DIRECTIONS: Repeat exactly, and only, the lines from the one containing "Screen dimensions: 1568x766" through the end of the records.

[Stored data]
- - - -
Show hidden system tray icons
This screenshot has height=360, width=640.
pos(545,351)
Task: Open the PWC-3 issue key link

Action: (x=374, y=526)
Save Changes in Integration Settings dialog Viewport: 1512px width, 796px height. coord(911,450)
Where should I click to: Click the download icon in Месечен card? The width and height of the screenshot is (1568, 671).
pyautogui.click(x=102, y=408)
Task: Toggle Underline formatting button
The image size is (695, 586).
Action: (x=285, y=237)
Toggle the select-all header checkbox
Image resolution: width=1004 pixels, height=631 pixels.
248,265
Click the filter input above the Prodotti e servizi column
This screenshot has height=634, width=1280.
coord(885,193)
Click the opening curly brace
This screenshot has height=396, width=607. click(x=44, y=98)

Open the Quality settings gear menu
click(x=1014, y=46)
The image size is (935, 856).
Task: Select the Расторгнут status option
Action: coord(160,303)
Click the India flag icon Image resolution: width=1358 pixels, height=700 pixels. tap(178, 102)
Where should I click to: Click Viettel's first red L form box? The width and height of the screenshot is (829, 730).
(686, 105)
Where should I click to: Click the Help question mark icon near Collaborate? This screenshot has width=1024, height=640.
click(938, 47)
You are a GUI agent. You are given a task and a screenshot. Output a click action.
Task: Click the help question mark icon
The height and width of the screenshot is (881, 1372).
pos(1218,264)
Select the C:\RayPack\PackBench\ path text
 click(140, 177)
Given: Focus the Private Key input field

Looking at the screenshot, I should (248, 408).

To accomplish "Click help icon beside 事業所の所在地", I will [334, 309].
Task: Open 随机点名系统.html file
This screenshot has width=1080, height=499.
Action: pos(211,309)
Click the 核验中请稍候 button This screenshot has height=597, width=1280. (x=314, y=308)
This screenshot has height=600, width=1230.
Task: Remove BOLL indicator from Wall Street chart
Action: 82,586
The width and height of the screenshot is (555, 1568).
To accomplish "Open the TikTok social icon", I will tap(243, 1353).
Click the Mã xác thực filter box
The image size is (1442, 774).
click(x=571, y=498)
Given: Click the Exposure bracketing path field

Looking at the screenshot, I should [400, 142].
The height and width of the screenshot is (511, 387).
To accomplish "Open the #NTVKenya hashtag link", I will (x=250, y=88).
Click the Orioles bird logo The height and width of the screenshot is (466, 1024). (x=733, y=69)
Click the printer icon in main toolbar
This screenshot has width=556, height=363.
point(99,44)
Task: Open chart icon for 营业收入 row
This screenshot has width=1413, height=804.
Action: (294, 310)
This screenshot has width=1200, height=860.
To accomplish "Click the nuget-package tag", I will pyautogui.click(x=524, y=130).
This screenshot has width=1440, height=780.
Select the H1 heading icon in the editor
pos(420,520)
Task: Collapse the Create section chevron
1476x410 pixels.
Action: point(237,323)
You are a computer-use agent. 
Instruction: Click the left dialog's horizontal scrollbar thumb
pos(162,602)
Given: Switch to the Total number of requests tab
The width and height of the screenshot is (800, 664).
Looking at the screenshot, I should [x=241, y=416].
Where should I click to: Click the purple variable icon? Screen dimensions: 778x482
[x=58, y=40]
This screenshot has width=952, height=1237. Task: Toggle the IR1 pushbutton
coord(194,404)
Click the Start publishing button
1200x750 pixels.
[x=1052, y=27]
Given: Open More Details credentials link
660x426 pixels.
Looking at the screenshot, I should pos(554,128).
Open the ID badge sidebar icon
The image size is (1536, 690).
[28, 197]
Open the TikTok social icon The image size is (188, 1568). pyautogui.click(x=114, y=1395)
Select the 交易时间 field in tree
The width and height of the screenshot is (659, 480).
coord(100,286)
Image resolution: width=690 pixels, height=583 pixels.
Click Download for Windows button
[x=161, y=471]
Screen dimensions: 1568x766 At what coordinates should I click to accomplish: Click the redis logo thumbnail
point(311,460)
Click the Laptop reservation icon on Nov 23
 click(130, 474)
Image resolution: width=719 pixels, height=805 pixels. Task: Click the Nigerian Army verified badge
- - - -
RESULT:
Screen dimensions: 1568x766 At what coordinates should I click to accomplish: Click the redis logo thumbnail
point(311,460)
Click the Laptop reservation icon on Nov 23
 click(130, 474)
Image resolution: width=719 pixels, height=805 pixels. Task: Click the Nigerian Army verified badge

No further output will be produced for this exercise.